* REQUIRED WORK *
Skipping all pictures, print exactly the lines below from the one with "Click the Swap button in toolbar" through the final line.

[Dataset entries]
----

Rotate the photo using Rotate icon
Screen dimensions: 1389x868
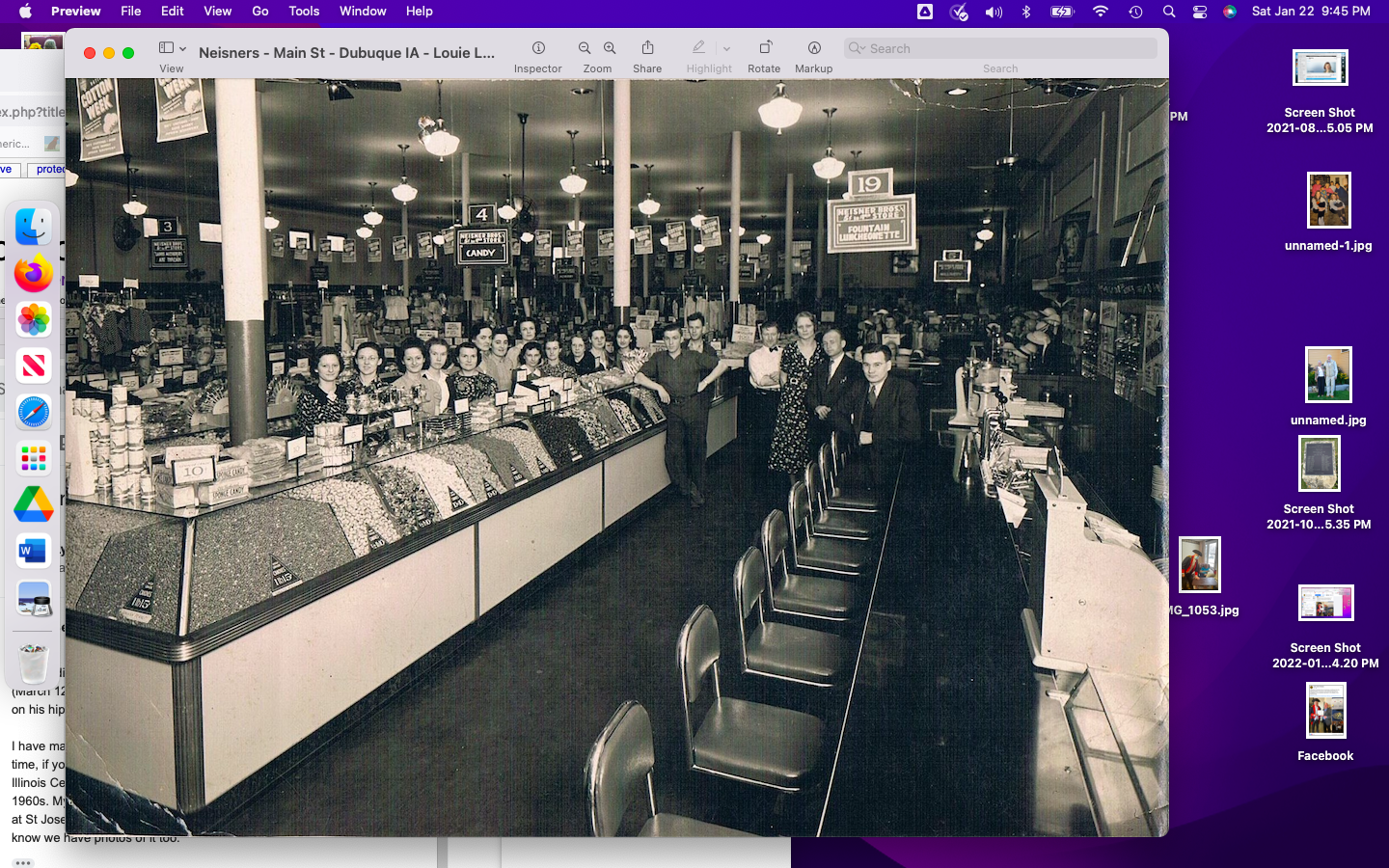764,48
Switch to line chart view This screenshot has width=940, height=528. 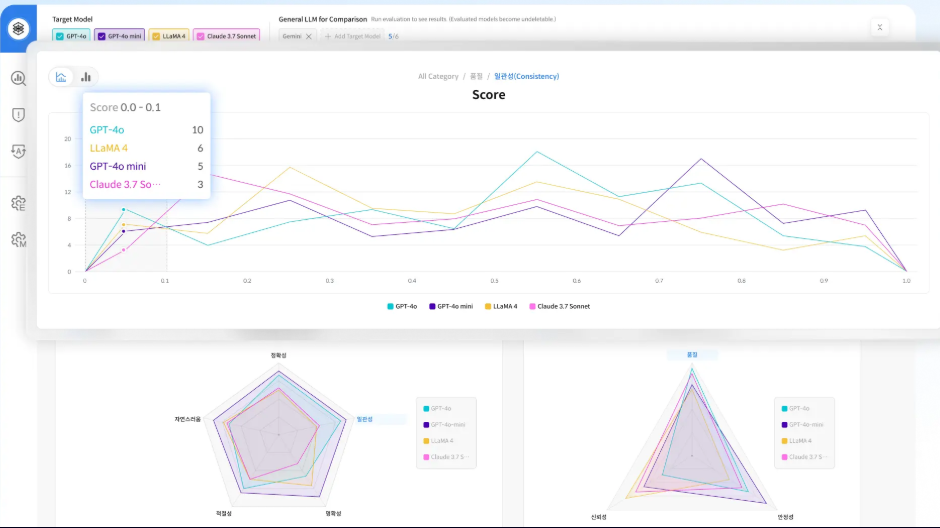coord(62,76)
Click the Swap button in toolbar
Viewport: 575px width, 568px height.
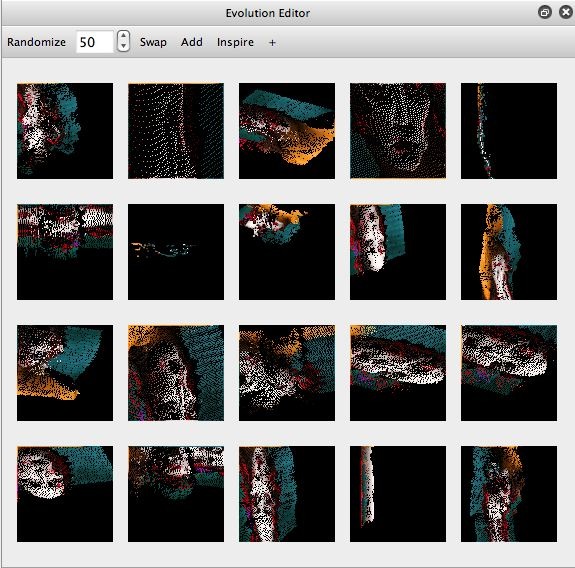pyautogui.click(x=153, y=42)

----

* TASK ANSWER *
Click the Swap button in toolbar
Viewport: 575px width, 568px height.
pyautogui.click(x=153, y=42)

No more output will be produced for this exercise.